Our Battle with Time

You are not required to justify your existence.

I’m in my bedroom, about to lay my head on my pillow, reflecting on how this was just another day that felt like so little had gotten done. Perhaps my expectations were skewed, to begin with? What did I truly believe I was capable of accomplishing?

You are not required to justify your existence.

When I hear the Father’s words in my heart, I become disoriented and desperate for a reset: productivity. Expectation. Accomplishment. Time.

Father, for the majority of my life, I have sacrificed the miracle of the present for the ever-elusive false promise of achievement in the future. The gift of a moment lost when time is something to conquer, manipulate, and control for the sake of the future. What have I paid? Peace. Happiness. Love. To interact with God, I must, of course, be where He is. I must be present at this time.

The issue is that I am both here and not here. I avoid the present by frequently reflecting on the previous moment (the past) or looking forward to the next thing (the future). I admire history’s potential wisdom and the glorious vision of what might be. The sacred, holy present is frequently overlooked.

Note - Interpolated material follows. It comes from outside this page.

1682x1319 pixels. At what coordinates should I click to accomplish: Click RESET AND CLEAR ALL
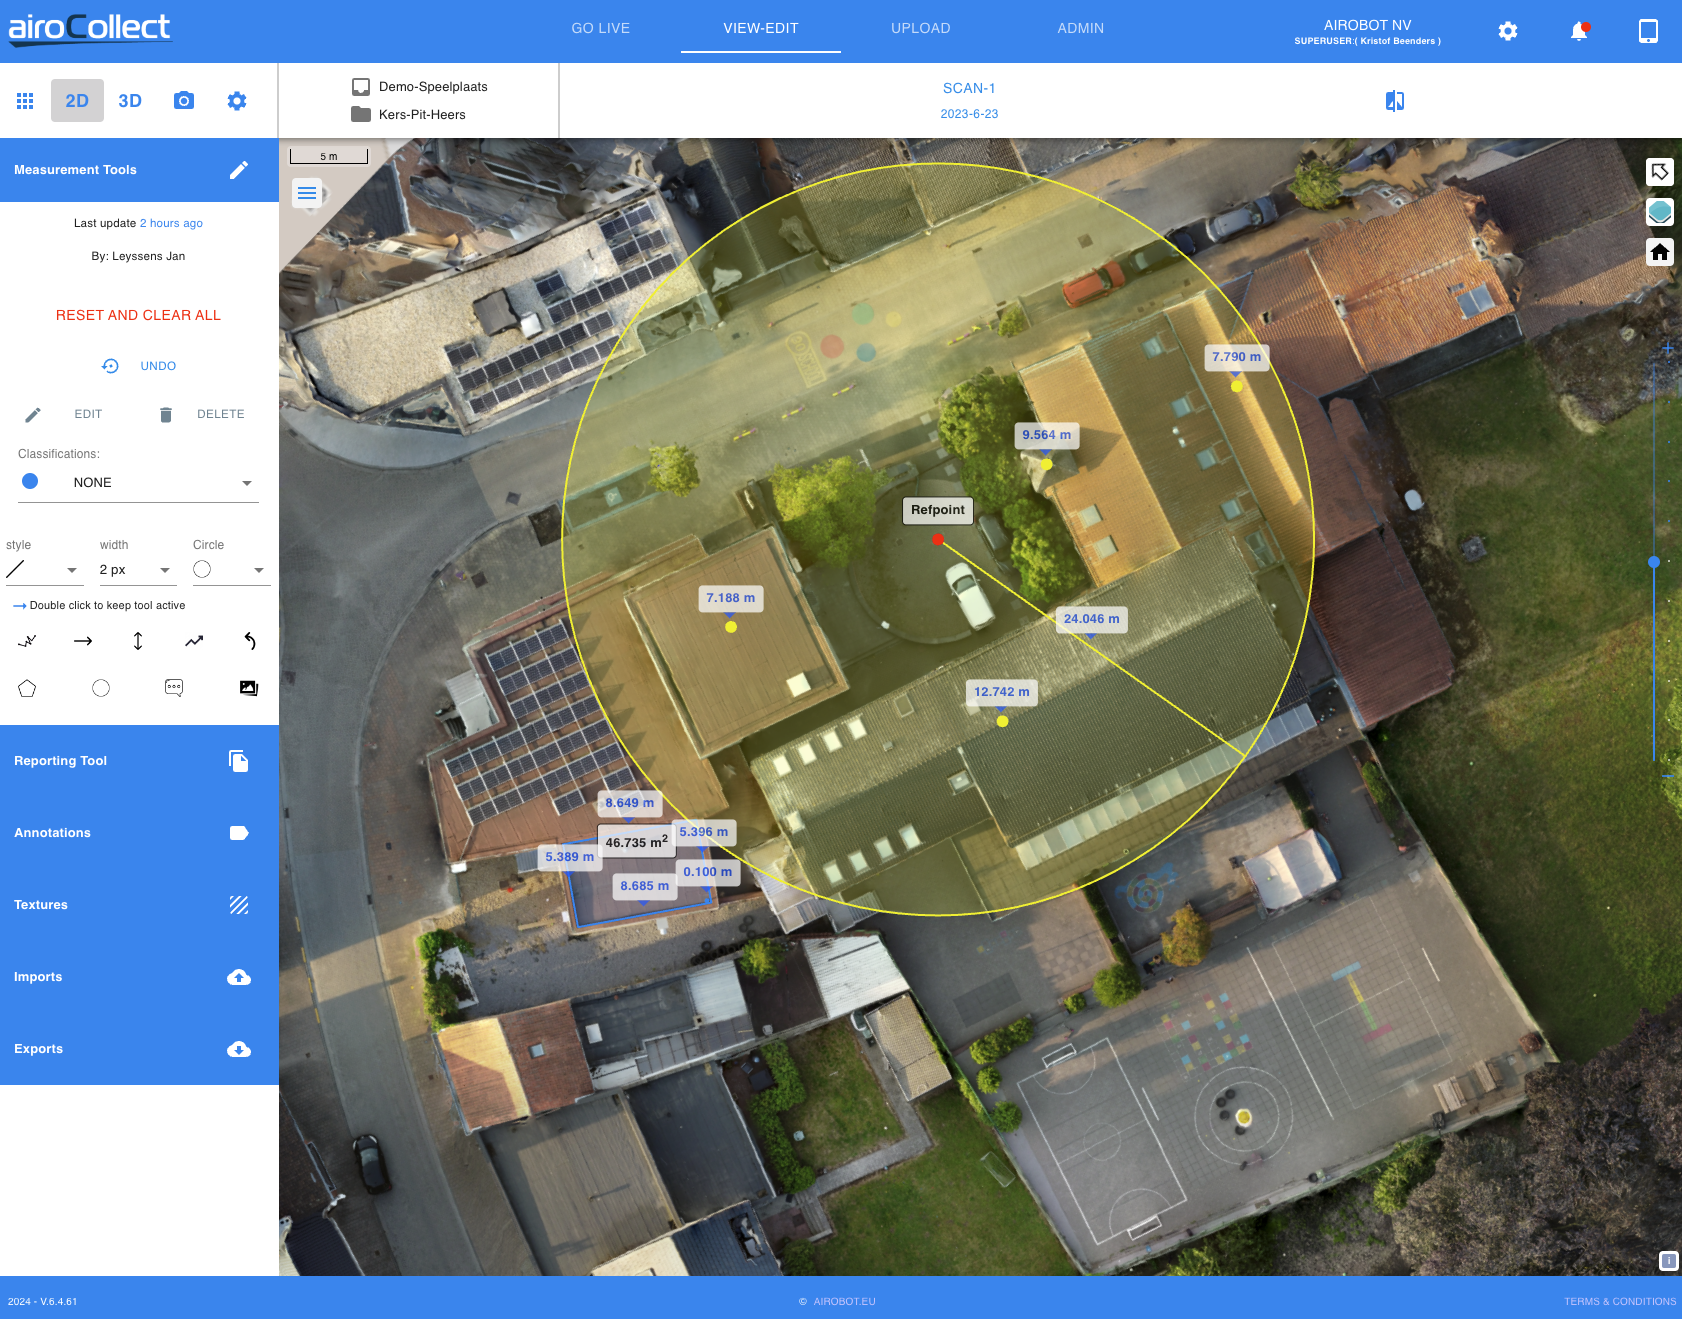pyautogui.click(x=138, y=315)
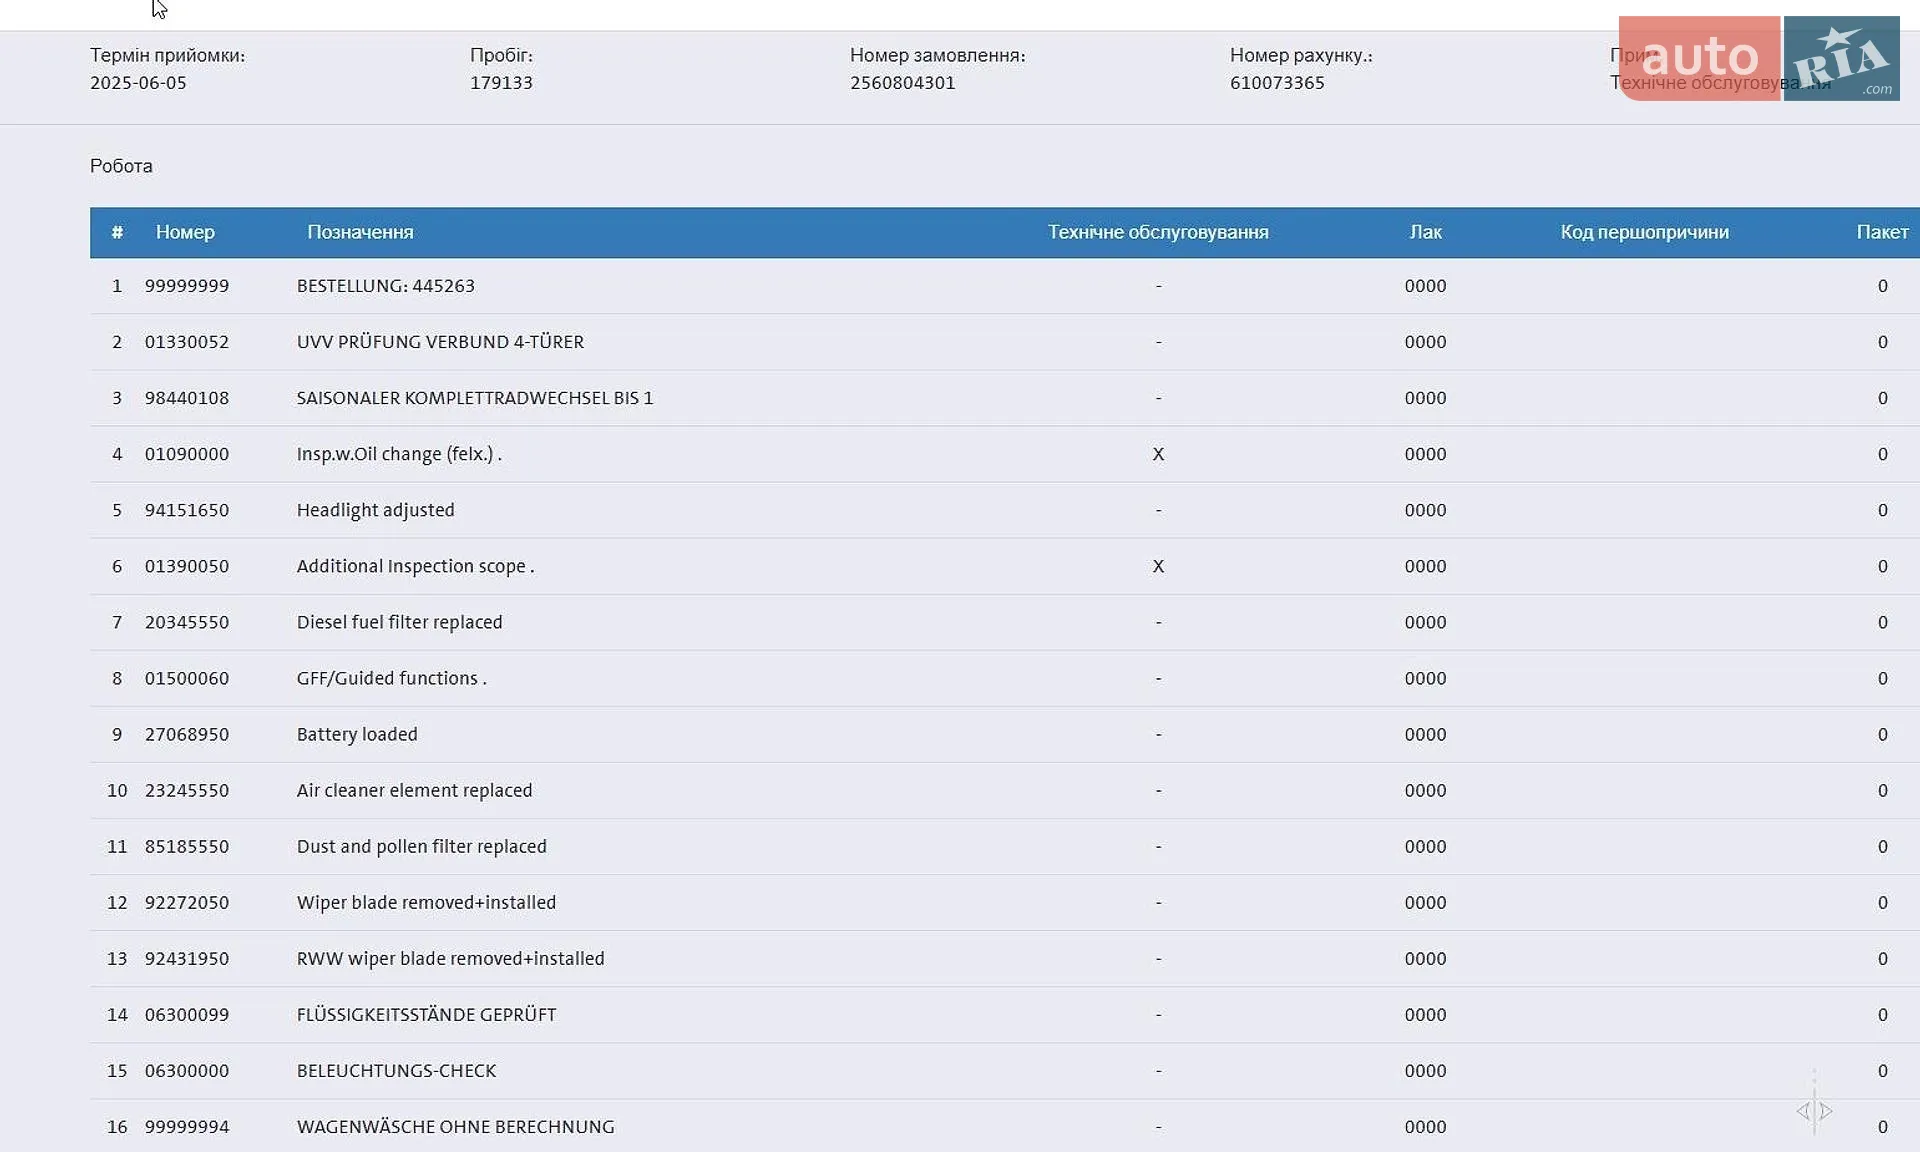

My relationship with time is complicated, and it is closely related to my other battle with believing that my accomplishments prove my worth. I am ecstatic at the start of the day. Mornings wake me up energized and full of what seems like limitless possibilities. For a solid four hours, the mantra “Anything is Possible!” plays like the Lego Movie’s incessant jingle, “Everything is Awesome!” (Well, not exactly, but you get the point.)

I try to get as much out of each day as possible—even a walk around the neighbourhood with our sweet dog or a stretch in the garden, arms to the sky, and gazing at the beauty of a flower are moments I can equate as values for the future (exercise is good for my body and will help me relax tonight; fresh air will give me peace and help me focus this afternoon) rather than values for the present.

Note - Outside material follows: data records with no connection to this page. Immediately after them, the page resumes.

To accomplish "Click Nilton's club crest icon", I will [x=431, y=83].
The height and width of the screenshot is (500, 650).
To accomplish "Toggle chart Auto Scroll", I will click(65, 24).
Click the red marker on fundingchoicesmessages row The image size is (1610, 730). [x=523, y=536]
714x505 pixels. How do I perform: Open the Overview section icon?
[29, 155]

Then, as the morning roller coaster turns into late afternoon, then evening, I habitually and unconsciously turn inward, assessing my completion—or lack thereof—of achievements that day as markers of my personal success or failure.

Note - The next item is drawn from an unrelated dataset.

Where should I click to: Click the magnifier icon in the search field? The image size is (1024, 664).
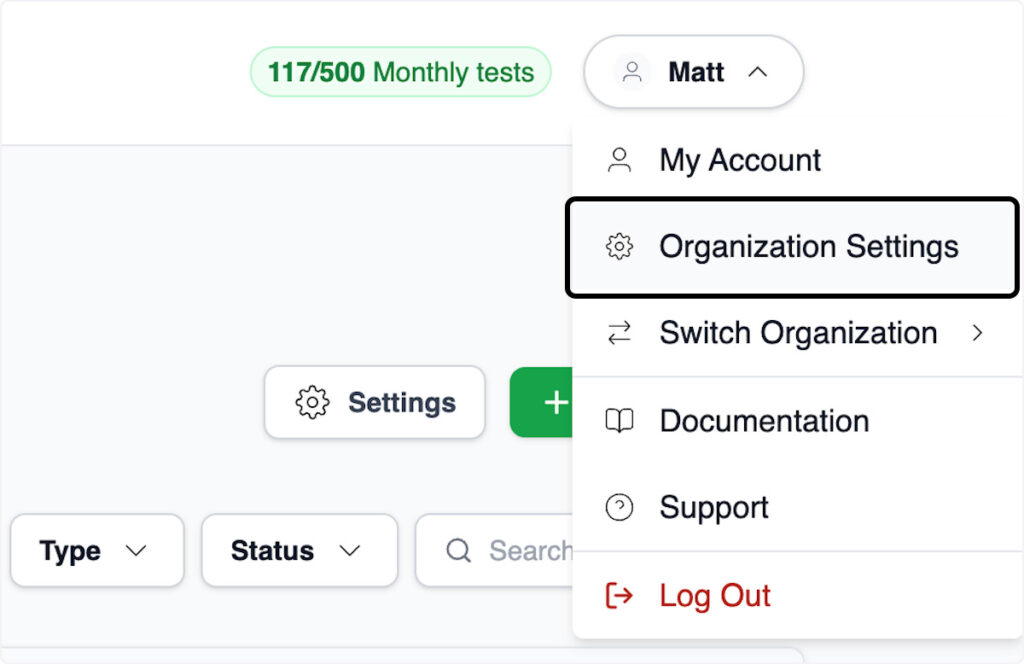pyautogui.click(x=459, y=551)
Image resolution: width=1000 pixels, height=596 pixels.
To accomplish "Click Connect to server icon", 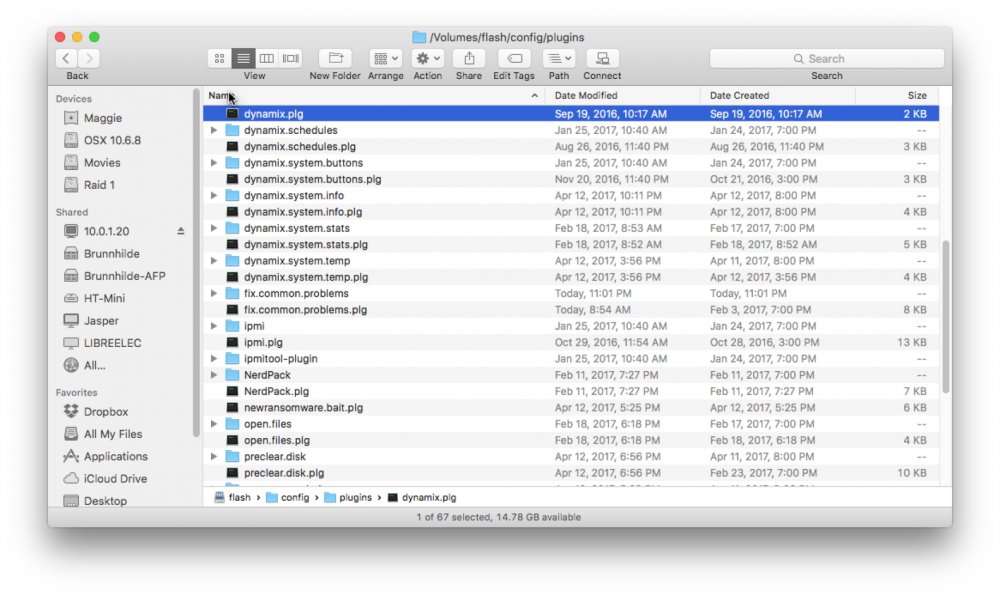I will 602,59.
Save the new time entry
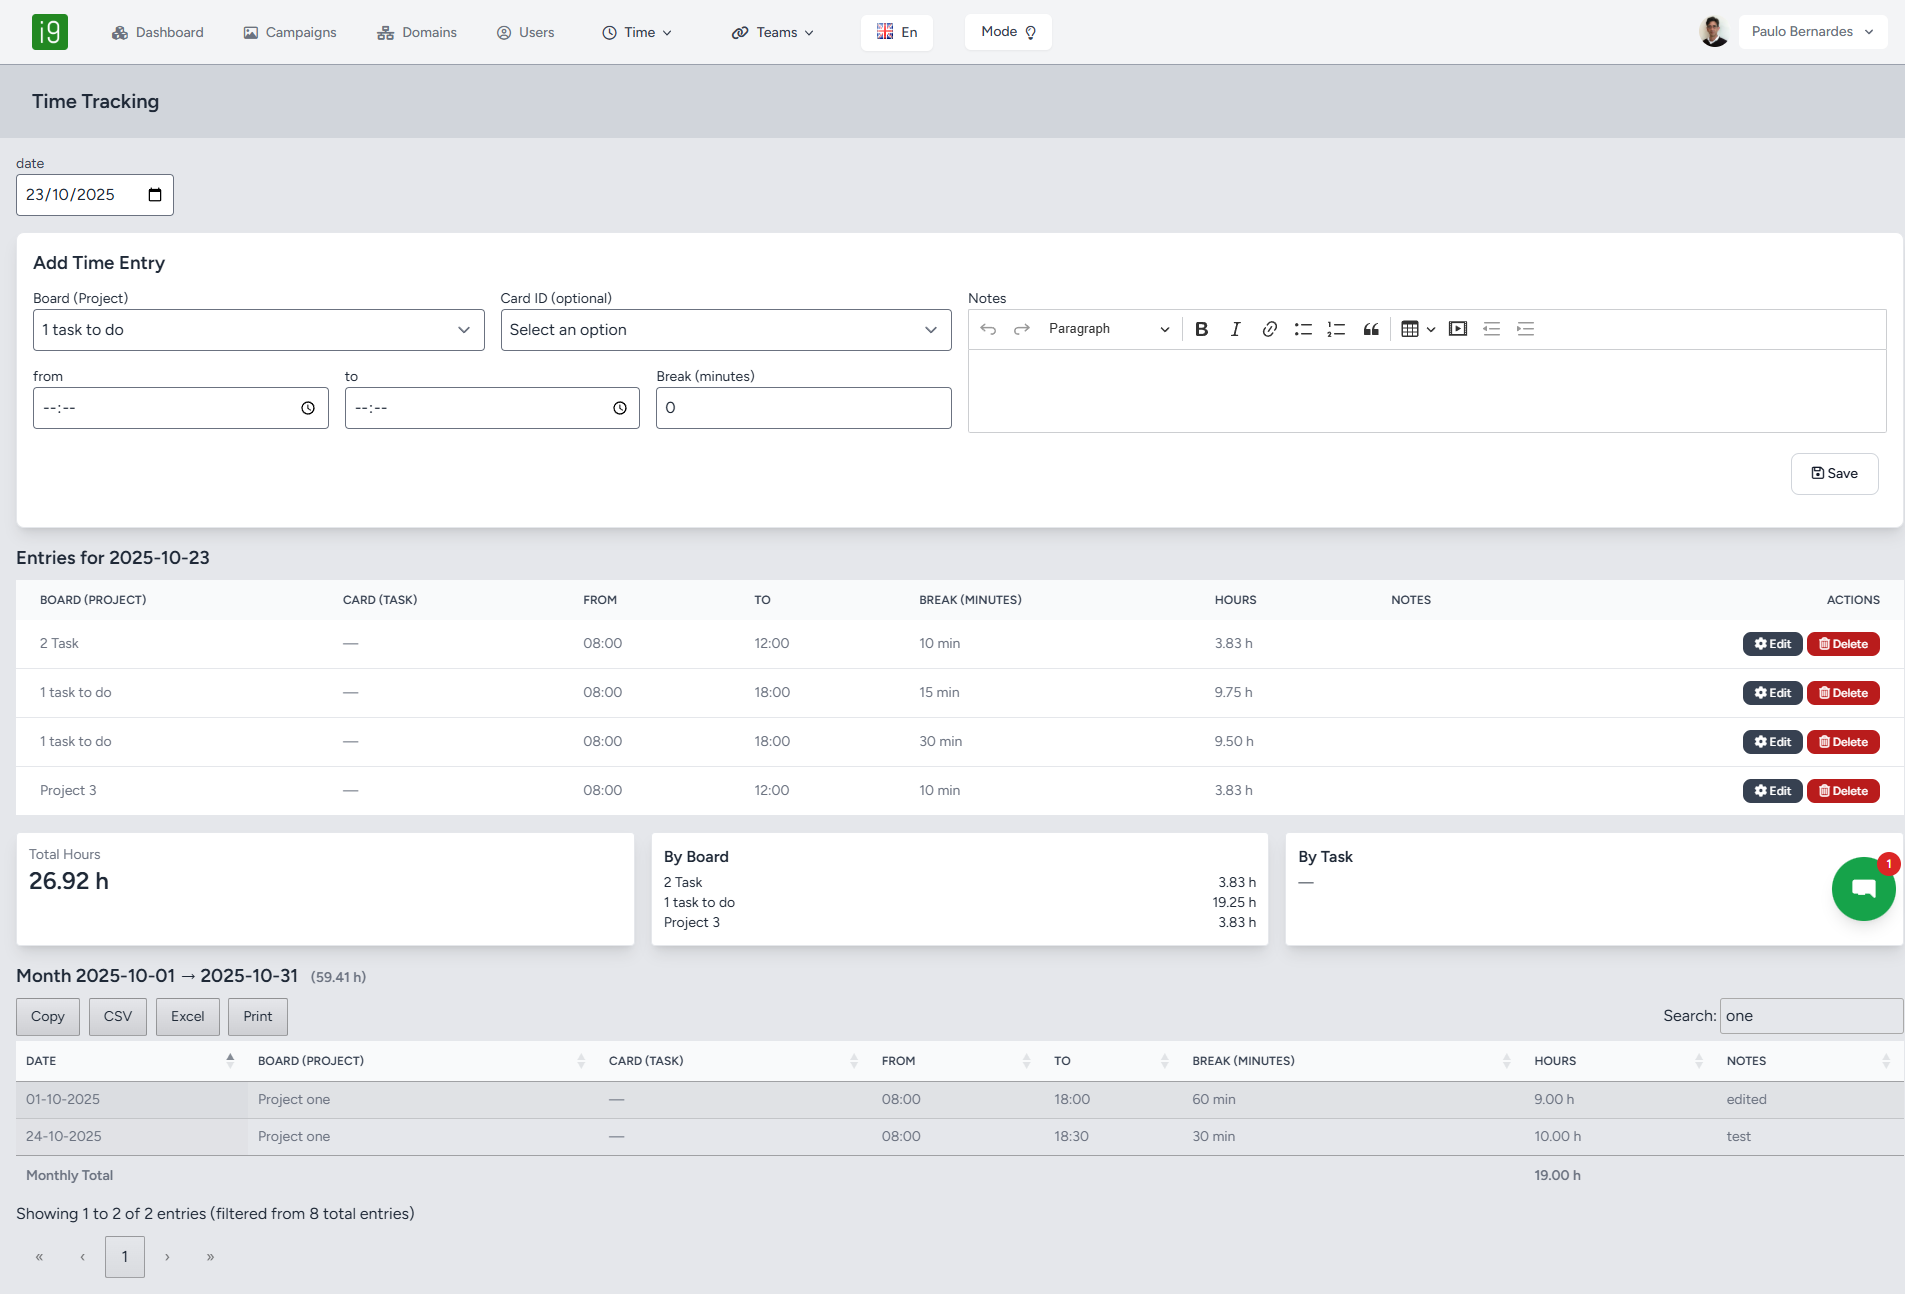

Oh, Father, I have created my own god. Please forgive me.

“Yet God has created everything to be beautiful in its own time.” Even though He has implanted eternity in the human heart, people cannot see the full scope of God’s work from beginning to end.”
— NLT ECCLESIASTES 3:11

In reality, I know that time, each present moment, is a gift. But just thinking about it makes me sad, as if these sacred and holy moments come one after the other and never stay. One comes and goes, and another comes and goes, and I become terrified of everything I don’t know and can’t change or control.

You are not required to justify your existence.

And I allowed His words to sink in. I’ve been soaking in them for days. Simply put, I’m sick of trying to justify my life—justifying my life is an impossible task. There is no reason to justify love. There is no way I could have earned it. There is no way to get there from the past or the future except here, here, here.

These idols, these fears, come from deep within me. A place of inadequacy. Self-loathing. Malcontent. And I’m allowing Him to love me here. And I’ve seen glimpses of the cross reflecting in the morning light, afternoon light, and the sun’s gentle sinking in a dozen places this week since I heard His voice speaking to my thoughts.

Jesus, come. Now. Come and catch my tired, weary heart.

What is your relationship with time like? What are your thoughts? How do you feel about it? How do you approach it?

This week’s Loop Poetry Project asks you to write a poem about time to express your feelings about it. If you let it, Time will tell you a story. What does your heart want to tell you about Time and your attitude toward it throughout your life?